Recent research into multiple-wordlength systems has concentrated on deriving fixed-point implementations from floating-point or infinite-precision descriptions, and includes [2, 3, 14, 16]. However there has been little research [4, 14] on high-level synthesis for multiplewordlength systems. The use of multiple wordlengths has a significant impact on the traditional problems of high-level synthesis: scheduling, resource binding, and module selection. This arises from two factors. Firstly, each computational unit of a specific type, for example 'multiplier', cannot be assumed to have equal cost in a multiple precision system since area and power consumption scale with operator wordlength [4]. Secondly, the choice of wordlength for an operation can impact on the latency of that operation. Larger bit-parallel multipliers may have longer latency, or need to be pipelined to a greater extent than smaller bit-parallel multipliers in order to maintain the same clock frequency. The existence of multiple wordlengths therefore complicates the resource binding problem, and also increases the interaction between binding and scheduling of operations.

One approach to high-level synthesis for multiplewordlength systems is to modify the resource-binding stage, by altering a standard clique partitioning algorithm on the compatibility graph [14] to select cliques by sorting nodes in descending order of wordlength.

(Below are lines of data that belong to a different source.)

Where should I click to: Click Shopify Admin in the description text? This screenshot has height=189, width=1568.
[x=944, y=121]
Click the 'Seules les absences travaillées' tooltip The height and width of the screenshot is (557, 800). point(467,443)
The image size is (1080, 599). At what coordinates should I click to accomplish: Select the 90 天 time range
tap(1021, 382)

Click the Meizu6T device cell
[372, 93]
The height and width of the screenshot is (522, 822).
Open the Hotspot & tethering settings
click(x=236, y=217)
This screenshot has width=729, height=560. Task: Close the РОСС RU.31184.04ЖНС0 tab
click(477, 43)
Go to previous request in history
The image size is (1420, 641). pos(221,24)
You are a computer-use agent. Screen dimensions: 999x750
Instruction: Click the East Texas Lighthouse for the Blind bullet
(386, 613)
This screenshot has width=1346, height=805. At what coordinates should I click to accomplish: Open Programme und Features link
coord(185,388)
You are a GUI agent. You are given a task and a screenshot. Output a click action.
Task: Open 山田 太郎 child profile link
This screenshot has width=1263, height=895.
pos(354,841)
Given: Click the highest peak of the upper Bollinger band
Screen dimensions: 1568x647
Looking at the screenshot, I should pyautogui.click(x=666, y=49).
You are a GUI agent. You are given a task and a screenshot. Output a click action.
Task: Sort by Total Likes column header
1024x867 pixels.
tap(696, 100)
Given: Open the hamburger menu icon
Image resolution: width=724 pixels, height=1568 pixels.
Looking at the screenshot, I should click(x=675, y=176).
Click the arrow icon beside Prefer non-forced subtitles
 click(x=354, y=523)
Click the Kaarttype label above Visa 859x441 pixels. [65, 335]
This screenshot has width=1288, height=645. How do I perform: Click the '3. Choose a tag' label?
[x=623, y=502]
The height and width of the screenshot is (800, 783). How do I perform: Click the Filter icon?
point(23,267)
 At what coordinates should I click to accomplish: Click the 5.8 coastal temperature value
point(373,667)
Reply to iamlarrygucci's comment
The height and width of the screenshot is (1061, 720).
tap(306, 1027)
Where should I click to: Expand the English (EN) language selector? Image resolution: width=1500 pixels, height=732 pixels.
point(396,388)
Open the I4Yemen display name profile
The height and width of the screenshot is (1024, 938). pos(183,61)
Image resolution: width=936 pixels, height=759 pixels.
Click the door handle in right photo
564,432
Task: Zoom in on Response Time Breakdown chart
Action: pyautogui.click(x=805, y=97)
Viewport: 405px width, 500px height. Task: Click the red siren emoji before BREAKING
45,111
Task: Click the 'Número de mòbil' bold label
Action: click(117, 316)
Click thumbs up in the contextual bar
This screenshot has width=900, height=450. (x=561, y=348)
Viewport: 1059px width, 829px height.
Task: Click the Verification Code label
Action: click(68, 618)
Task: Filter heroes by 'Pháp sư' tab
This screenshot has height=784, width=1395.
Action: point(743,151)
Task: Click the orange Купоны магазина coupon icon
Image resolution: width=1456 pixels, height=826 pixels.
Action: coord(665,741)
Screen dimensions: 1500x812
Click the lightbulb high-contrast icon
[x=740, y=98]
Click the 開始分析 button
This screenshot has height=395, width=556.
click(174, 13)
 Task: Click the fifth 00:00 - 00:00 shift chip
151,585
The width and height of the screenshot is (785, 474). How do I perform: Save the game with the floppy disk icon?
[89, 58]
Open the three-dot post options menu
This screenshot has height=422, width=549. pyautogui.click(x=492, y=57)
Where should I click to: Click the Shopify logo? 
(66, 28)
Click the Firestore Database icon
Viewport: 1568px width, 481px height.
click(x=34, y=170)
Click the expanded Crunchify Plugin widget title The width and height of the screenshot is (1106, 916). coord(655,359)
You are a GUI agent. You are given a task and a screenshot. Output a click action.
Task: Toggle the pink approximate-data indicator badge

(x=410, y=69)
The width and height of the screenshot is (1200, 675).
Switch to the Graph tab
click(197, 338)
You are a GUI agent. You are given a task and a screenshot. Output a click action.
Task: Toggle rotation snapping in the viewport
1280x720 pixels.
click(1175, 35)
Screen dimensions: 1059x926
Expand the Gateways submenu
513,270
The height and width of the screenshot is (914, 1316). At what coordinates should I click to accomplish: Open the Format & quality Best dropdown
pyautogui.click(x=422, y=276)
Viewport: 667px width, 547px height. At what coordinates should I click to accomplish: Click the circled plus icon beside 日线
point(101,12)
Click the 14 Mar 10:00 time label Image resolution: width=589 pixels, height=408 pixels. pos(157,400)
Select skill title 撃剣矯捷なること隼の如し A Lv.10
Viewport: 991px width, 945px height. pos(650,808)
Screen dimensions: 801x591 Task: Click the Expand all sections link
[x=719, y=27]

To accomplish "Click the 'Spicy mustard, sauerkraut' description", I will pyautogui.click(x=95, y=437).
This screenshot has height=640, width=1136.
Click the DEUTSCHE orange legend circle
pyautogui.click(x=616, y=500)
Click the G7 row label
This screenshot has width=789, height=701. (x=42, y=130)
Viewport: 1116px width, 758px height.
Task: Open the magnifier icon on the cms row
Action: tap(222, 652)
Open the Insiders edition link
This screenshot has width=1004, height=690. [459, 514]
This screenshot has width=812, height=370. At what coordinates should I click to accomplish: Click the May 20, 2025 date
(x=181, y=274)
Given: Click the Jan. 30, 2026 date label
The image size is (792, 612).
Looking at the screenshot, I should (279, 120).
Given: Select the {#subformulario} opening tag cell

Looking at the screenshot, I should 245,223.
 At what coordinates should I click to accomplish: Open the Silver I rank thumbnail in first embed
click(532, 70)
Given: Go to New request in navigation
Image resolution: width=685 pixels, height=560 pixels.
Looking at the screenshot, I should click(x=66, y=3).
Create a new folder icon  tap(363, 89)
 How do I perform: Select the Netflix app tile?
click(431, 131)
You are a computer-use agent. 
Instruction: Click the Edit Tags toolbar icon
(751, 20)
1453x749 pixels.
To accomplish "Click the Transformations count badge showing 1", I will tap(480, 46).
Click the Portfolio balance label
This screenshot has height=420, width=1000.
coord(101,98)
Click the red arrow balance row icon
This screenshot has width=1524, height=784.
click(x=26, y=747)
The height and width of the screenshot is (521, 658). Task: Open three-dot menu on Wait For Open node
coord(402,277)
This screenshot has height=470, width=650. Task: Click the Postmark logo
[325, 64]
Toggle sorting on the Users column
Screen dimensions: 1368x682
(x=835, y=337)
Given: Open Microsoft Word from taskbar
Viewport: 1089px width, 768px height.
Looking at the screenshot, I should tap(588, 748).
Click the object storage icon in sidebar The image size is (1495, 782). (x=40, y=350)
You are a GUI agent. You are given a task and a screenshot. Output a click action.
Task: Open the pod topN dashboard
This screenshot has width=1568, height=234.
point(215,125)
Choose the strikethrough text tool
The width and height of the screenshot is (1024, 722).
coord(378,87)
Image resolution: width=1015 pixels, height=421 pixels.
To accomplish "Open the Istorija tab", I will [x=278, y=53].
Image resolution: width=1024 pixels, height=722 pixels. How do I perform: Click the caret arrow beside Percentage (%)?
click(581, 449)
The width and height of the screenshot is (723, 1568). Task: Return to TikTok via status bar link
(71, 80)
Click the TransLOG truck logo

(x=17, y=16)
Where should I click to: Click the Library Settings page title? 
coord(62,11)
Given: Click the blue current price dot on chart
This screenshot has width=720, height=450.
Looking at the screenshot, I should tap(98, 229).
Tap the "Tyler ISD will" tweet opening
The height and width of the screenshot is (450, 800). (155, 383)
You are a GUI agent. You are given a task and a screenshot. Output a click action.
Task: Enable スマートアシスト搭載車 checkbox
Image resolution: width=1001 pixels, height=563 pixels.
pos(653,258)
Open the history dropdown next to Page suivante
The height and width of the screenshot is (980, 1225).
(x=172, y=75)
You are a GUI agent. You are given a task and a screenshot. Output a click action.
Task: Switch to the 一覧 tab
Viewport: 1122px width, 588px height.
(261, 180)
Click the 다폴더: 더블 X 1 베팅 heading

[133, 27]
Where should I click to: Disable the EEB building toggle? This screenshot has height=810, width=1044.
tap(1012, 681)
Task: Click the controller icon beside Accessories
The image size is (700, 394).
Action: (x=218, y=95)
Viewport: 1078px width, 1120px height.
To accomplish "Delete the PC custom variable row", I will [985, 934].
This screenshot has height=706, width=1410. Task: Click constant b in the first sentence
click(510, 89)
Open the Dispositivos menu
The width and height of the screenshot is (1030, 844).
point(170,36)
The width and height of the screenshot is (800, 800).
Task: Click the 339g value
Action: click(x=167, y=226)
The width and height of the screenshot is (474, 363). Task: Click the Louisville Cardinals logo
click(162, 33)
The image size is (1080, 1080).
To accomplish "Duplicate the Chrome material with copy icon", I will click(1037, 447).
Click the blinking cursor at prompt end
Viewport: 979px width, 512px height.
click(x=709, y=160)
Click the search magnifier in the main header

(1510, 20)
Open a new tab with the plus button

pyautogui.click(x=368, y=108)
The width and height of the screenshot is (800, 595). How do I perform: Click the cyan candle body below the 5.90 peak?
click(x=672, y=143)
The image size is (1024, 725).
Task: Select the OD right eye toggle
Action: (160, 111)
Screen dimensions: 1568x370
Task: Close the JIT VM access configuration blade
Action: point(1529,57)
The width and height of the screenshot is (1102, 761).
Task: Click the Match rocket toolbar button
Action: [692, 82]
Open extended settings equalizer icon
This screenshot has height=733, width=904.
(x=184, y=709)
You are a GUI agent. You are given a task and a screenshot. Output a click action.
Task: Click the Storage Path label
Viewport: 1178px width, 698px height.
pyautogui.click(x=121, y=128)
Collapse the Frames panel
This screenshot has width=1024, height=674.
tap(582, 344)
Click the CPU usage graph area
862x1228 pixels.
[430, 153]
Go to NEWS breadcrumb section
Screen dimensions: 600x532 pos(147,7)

Another approach to resource-binding for multiple-wordlength systems has been to perform a constructive 'wordlength-blind' colouring on the conflict graph (the complement of the compatibility graph) and then refine this colouring using pairwise operations based on wordlength information [4]. Neither of these approaches consider adequately the effect of wordlength on operation latency, and therefore on scheduling. This problem was first examined in [5], where a formal description the problem was proposed, and an ILP model was derived. However it was also noted in [5] that the size of this ILP grows rapidly with the number of operations. This is the motivation for the polynomial-complexity heuristic solution proposed in the present paper. It should also be noted that the scheduling, resource binding and wordlength selection problem can be recast as a scheduling, resource binding and module selection problem [7], where different module types correspond to different wordlengths. However this is a very general expression of the problem, where the number of different operation types can be as large as the number of different operations. Also the common assumption [13] that in a module library area inversely scales with latency, is not true in our case, as latency and area both scale with





wordlength.

A motivational example sequencing graph [7], representing data-dependencies, together with an area-optimal scheduling, binding and wordlength selection is illustrated in Fig. 1. The latency of all adders is two cycles, whereas the latency of an  $n \times m$ -bit multiplier is given by the empirical formula  $\lceil (n+m)/8 \rceil$  derived for implementation at a fixed clock-rate on the SONIC reconfigurable computing platform [12]. Note that in Fig. 1(b) resources can execute operations up to the wordlength of the resource, even if implementation in a larger resource leads to a longer latency.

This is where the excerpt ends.